>> Begin

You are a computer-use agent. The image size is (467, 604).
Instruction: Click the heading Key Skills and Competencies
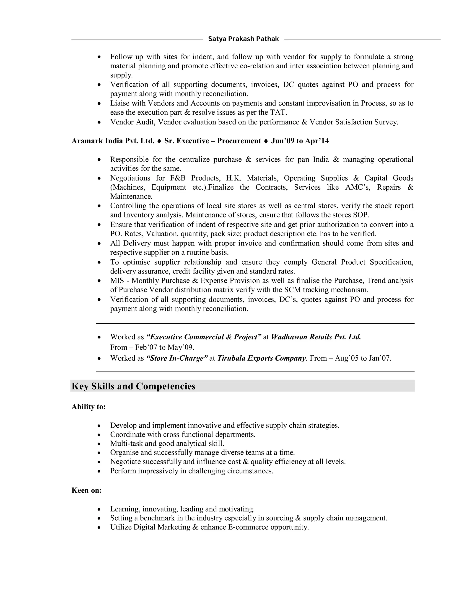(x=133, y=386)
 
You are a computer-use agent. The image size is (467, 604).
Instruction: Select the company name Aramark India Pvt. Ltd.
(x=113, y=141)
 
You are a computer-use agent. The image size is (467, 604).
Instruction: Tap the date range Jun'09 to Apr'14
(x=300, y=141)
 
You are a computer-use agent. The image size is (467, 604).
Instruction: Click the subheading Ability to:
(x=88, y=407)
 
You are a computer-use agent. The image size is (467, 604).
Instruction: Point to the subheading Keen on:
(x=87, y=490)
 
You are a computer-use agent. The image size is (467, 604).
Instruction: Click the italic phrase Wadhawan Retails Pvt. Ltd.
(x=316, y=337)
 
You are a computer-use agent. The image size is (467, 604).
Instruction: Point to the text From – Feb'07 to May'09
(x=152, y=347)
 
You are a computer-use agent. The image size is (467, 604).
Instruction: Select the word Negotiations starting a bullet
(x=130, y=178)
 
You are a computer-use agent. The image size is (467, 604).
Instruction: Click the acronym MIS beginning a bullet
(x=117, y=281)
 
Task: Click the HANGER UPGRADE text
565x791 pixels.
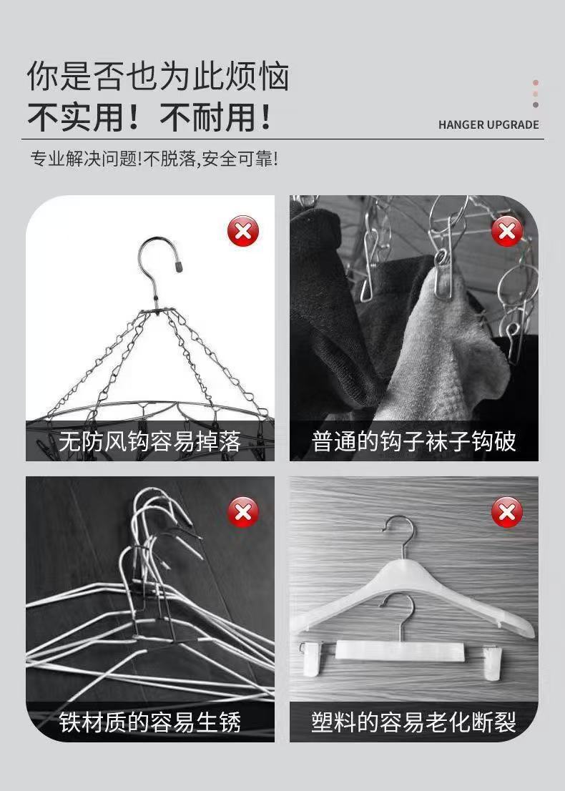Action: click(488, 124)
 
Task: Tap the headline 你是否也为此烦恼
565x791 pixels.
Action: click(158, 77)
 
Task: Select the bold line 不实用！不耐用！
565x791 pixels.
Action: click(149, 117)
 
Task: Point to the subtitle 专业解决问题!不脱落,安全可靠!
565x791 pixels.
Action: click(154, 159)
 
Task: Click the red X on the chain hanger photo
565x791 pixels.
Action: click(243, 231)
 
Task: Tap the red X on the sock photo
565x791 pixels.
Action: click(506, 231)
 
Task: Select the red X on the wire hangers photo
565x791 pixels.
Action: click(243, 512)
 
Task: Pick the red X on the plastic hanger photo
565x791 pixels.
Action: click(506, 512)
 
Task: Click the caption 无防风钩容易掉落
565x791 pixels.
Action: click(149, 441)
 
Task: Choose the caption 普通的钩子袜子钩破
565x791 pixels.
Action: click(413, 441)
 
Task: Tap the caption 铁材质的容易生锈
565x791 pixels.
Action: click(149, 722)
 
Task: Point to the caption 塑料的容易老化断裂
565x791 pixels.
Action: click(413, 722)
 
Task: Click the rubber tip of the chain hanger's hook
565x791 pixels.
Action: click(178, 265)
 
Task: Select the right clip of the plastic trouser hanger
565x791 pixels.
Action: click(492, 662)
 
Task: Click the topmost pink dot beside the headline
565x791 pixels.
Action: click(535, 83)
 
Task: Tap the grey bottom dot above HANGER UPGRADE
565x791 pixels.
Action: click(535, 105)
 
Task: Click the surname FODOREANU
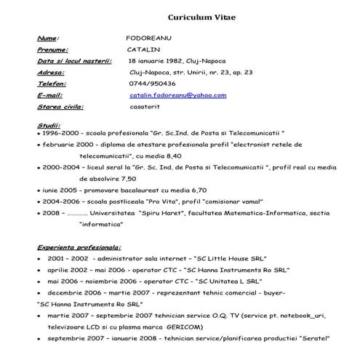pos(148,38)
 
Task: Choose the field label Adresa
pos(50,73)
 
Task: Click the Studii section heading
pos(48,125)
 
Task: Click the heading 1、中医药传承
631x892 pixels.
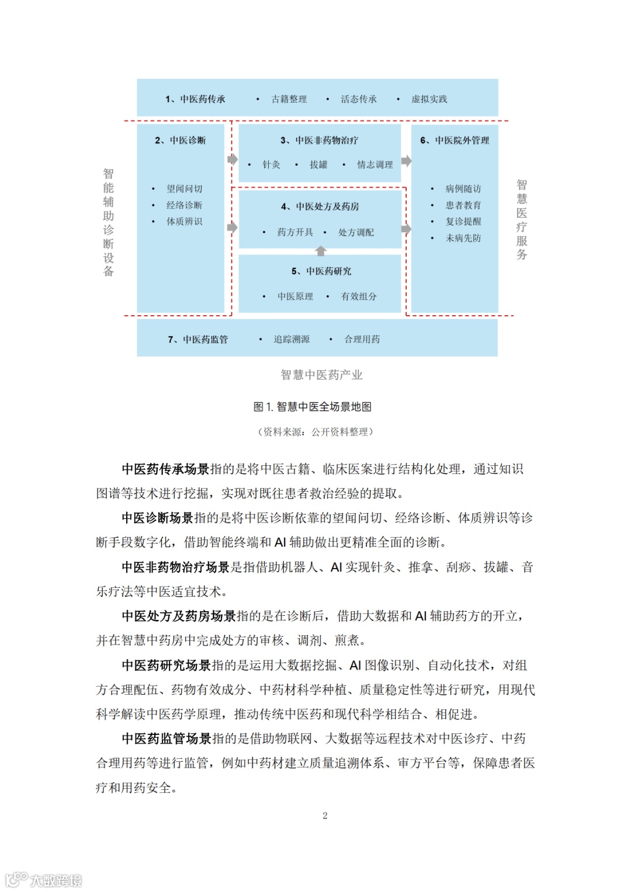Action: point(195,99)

>> End

Could you copy out every entry above word for word, leaving the pictures out?

Correct result |
You are a computer-use agent. The image size is (467, 604).
Instruction: Click the heading Key Skills and Competencies
(x=133, y=386)
 
You are a computer-use agent. The image size is (467, 604).
Instruction: Select the company name Aramark India Pvt. Ltd.
(x=113, y=141)
 
You are a computer-use agent. The image size is (467, 604).
Instruction: Tap the date range Jun'09 to Apr'14
(x=300, y=141)
 
You are a computer-use agent. The image size is (467, 604).
Instruction: Click the subheading Ability to:
(x=88, y=407)
 
You are a computer-use agent. The image size is (467, 604).
Instruction: Point to the subheading Keen on:
(x=87, y=490)
 
You are a computer-use agent. The image size is (467, 604).
Instruction: Click the italic phrase Wadhawan Retails Pvt. Ltd.
(x=316, y=337)
 
You are a computer-use agent. The image size is (467, 604).
Instruction: Point to the text From – Feb'07 to May'09
(x=152, y=347)
 
You are a computer-use agent. The image size is (467, 604).
Instruction: Select the word Negotiations starting a bullet
(x=130, y=178)
 
You are a computer-use agent. The image size is (467, 604).
Instruction: Click the acronym MIS beginning a bullet
(x=117, y=281)
 
Task: Click the HANGER UPGRADE text
565x791 pixels.
Action: click(488, 124)
 
Task: Tap the headline 你是否也为此烦恼
565x791 pixels.
Action: click(158, 77)
 
Task: Select the bold line 不实用！不耐用！
565x791 pixels.
Action: click(149, 117)
 
Task: Point to the subtitle 专业解决问题!不脱落,安全可靠!
565x791 pixels.
Action: click(154, 159)
 
Task: Click the red X on the chain hanger photo
565x791 pixels.
Action: click(243, 231)
 
Task: Tap the red X on the sock photo
565x791 pixels.
Action: click(506, 231)
 
Task: Select the red X on the wire hangers photo
565x791 pixels.
Action: click(243, 512)
 
Task: Pick the red X on the plastic hanger photo
565x791 pixels.
Action: click(506, 512)
 
Task: Click the caption 无防风钩容易掉落
565x791 pixels.
Action: click(149, 441)
 
Task: Choose the caption 普通的钩子袜子钩破
565x791 pixels.
Action: click(413, 441)
 
Task: Tap the caption 铁材质的容易生锈
565x791 pixels.
Action: click(149, 722)
 
Task: Point to the caption 塑料的容易老化断裂
565x791 pixels.
Action: click(413, 722)
 
Task: Click the rubber tip of the chain hanger's hook
565x791 pixels.
Action: click(178, 265)
 
Task: Select the right clip of the plastic trouser hanger
565x791 pixels.
Action: click(492, 662)
 
Task: Click the topmost pink dot beside the headline
565x791 pixels.
Action: click(535, 83)
 
Task: Tap the grey bottom dot above HANGER UPGRADE
565x791 pixels.
Action: click(535, 105)
 
Task: Click the surname FODOREANU
pos(148,38)
 
Task: Choose the field label Adresa
pos(50,73)
 
Task: Click the Studii section heading
pos(48,125)
 
Task: Click the heading 1、中医药传承
631x892 pixels.
Action: point(195,99)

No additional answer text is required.